Since then, many platforms are under investigation by the SEC for failing to register. The list includes organizations such as Ripple Labs, Telegram Group, Ether Delta, and others.
Recently, the CEO of cryptocurrency exchange Coinbase revealed in a series of tweets that his company had also been threatened by SEC. The agency allegedly threatened to sue Coinbase if the platform released a new feature known as Lend, designed to let its users earn interest on coins. As a result, the company has cancelled its program launch.
SEC’s prying eyes did not even spare Uniswap, a decentralized exchange that facilitates trading of tokens. Though it is still not clear exactly what the agency was looking for, it is evident that they intend to keep the DeFi space under scrutiny.
Decentralized apps built on blockchain technology have been around since 2017, only gaining traction since then. As SEC’s regulatory investigations on these platforms become increasingly more common, users have expressed doubt over the agency’s intentions. In fact, many go so far as to say that these are signs of SEC waging a war against crypto.
If we look at the matter from the SEC’s point of view, they are not wrong in their stance. ICOs are just the cryptocurrency alternative to IPOs, which have always been subject to regulation. Why should the SEC treat platforms employing cryptocurrency instead of fiat money any differently? At the end of the day, the goal is to catch wrongdoers who swindle investors out of their money.
Critics of SEC however maintains a different stance. In their eyes, the SEC is a predatory agency that is poking their nose in spaces where they don’t belong. The essence of DeFi lies in its decentralization, they say. By surrendering their actions to SEC, developers are ceding control on a space which should enforce trustlessness. And, even if they do cooperate, might face absurd demands like a copy of slack conversations between employees or personal details of users on the waitlist of an upcoming program.
In essence, the root of this controversy lies in differing definitions of security. The SEC has always claimed to be an agency protecting the rights of investors. From their perspective, they are doing whatever they can to ensure the security of investors’ money. By enforcing laws and upholding strict regulatory measures, they may be able to prevent unfavorable outcomes like a possible market crash from formulating in the first place.

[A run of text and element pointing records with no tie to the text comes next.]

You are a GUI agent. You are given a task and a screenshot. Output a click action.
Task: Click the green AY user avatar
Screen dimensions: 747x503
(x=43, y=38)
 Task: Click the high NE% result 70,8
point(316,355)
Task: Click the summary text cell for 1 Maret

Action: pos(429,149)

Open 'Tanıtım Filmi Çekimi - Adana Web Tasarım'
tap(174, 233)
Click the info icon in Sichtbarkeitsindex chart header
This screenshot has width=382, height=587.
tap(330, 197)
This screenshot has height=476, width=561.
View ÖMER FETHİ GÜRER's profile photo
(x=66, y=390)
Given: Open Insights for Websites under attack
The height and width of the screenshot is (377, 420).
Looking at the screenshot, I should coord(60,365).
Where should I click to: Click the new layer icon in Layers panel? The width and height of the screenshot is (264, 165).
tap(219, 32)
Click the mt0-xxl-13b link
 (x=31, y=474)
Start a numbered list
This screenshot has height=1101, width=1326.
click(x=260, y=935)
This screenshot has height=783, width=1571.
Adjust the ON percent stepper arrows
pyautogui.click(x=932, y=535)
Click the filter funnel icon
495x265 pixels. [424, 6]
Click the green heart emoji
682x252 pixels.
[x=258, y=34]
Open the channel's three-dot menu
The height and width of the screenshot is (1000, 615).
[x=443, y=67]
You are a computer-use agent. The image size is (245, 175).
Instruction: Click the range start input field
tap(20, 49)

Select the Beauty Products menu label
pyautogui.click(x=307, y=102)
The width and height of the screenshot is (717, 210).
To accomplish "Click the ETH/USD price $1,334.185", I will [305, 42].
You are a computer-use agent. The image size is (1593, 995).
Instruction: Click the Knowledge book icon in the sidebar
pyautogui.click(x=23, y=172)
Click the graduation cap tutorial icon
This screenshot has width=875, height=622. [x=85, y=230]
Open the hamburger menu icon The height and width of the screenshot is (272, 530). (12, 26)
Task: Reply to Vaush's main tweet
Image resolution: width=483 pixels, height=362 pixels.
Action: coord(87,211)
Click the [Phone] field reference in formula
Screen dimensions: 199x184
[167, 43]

Developers and users of DeFi platforms, however, may think differently. They believe that as creators of these applications it is their utmost responsibility to provide as safe of a space as possible for their users to engage in financial activities. DeFi is the current target, but who is next? Imagine if mixing platforms like Tornado Cash were also regulated. Wouldn’t this hinder the core values of anonymity and decentralization that blockchain technology is based on?
As of now, it is difficult to decide which side is correct in their justifications. Perhaps as time goes by, SEC regulations will just become another norm that developers on the blockchain will need to cater to before launching any new program. Until then, the SEC’s role in decentralized finance is up for debate.